In the last talk,
we went over looking at
the gene expression in detail and the comparative ENCODE resource,
looking at non-coding transcription,
looking at how things could be clustered.
In this part, we're going to integrate gene expression with
other types of activity on the genome, particularly activity related to
the openness or closedness of the chromatin and also the activity of
various regulatory factors binding to the DNA and turning things on and off.
And we're going to try to make models that interrelate the openness to the chromatin,
for instance, to the gene expression.
We're also going to relate the factor binding to
the gene expression in the framework of statistical models.
And that's going to be these applications three and four,
which I'll go on to right now.
So now we're going to move onto the third application,
the building these models.
So the motivation is gene transcription,
this is a fundamental process of gene transcription.

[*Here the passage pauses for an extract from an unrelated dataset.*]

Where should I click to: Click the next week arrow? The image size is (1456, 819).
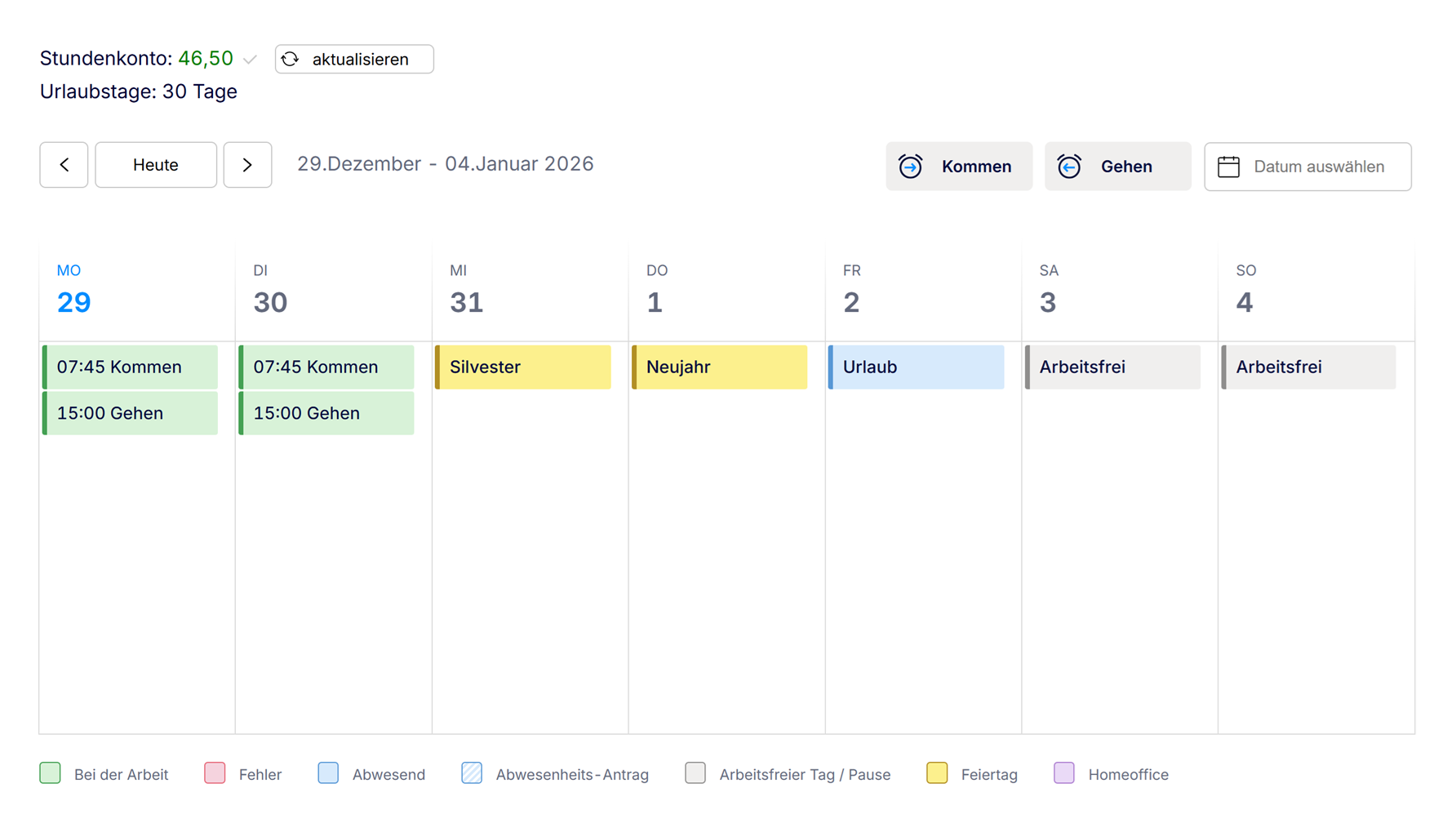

Even though it's a very involved process,
it sort of has to do with factors binding upstream of the gene,
kind of opening up the chromatin,
and the chromatin, as you think of it, sort of the DNA wrapped around these spools,
and kind of opening it up,
and then the gene being out read by a polymerase.
And the open or closedness of the chromatin is often indicated
by what's called histone modifications.
And what we want to do, since we have a lot of data
on the openness or closedness of the chromatin and the factor binding,
we want to see if we can build a model that relates all these things together;
And in building the model,
it shows that we really understand the process.